How can computer vision widen the evidence base around on-screen representation?
Quote 1: “The goal must be that the diversity of employment in film should represent the diversity in the population as a whole. [...] although the problem of under representation has been recognised and discussed over a number of years, very little has been done.”
Quote 2: “The screen industries do not currently reflect the UK population – neither in their workforce nor the content they produce. [...] Even without research, industry is clear that film is nowhere near representative of the UK population and has a lot of work to do to change this.”
Nineteen years separate the two quotes above but they convey very similar points. The first quote is from 2001, from the first report from the Committee for Ethnic Minority Employment in Film, set up by then-DCMS Secretary of State Chris Smith. The second quote is from January 2020, from the Initial Findings report on the British Film Institute (BFI) Diversity Standards. The UK screen industry has a diversity (specifically, representation) problem which it has found difficult to solve. Progress has been made but structural inequalities remain.
Representation is commonly defined as how the media portray individuals, social groups, events and issues to an audience.
Computer vision is an interdisciplinary field that develops techniques to help computers ‘see’ or make sense of the visual world. For example, models can be trained to detect objects like faces in an image or video.
Due to the persistent nature of the diversity issue, it's crucial that we continue to evidence it. In this article, we explore whether and how computer vision might provide a new method of measuring on-screen representation.
This article is an output of a pilot project conducted by Nesta in partnership with Learning on Screen. The project team consists of Raphael Leung (Principal Data Scientist, Nesta); Bartolomeo Meletti (Education and Research Executive, Learning on Screen); Dr Cath Sleeman (Head of Data Discovery, Nesta); Gabriel A. Hernández (Chief Digital Officer, Learning on Screen); and Gil Toffell (Academic Research Manager, Learning on Screen). The pilot is part of ‘BoB for AI’, a Learning on Screen initiative aimed at exploring how the BoB archive can be applied for data science research. With over 2.5 million broadcasts, it is a rich source of audiovisual cultural heritage data, which can be usefully applied in a range of disciplines like digital humanities, computational social science and computer science. The broadcast content we used was made available via the Learning on Screen’s BoB archive with permission from the Educational Recording Agency.
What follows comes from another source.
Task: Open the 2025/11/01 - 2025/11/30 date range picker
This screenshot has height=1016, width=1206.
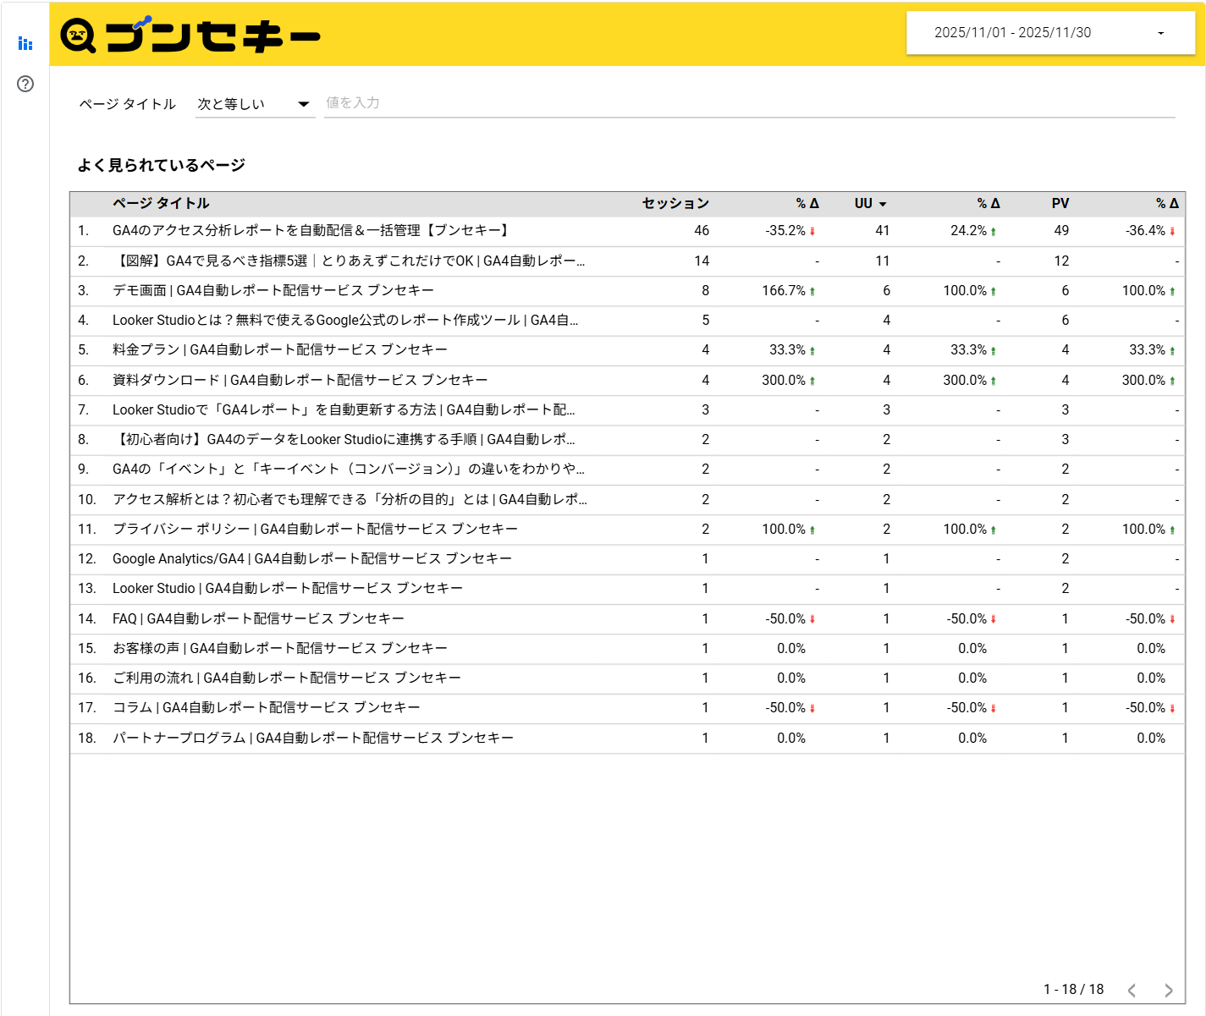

The article builds upon a presentation that Raphael and Bartolomeo gave at the International Federation of Television Archives (FIAT/IFTA) Conference 2020 and a short paper by Raphael for the IJCAI 2021 AI for Social Good workshop. It is also inspired by PEC (AHRC Creative Industries Policy & Evidence Centre) research on generating more subtle, nuanced measures of creative diversity using machine learning, e.g. She said more, which analysed gendered pronouns that are male and female in news articles about the creative industries.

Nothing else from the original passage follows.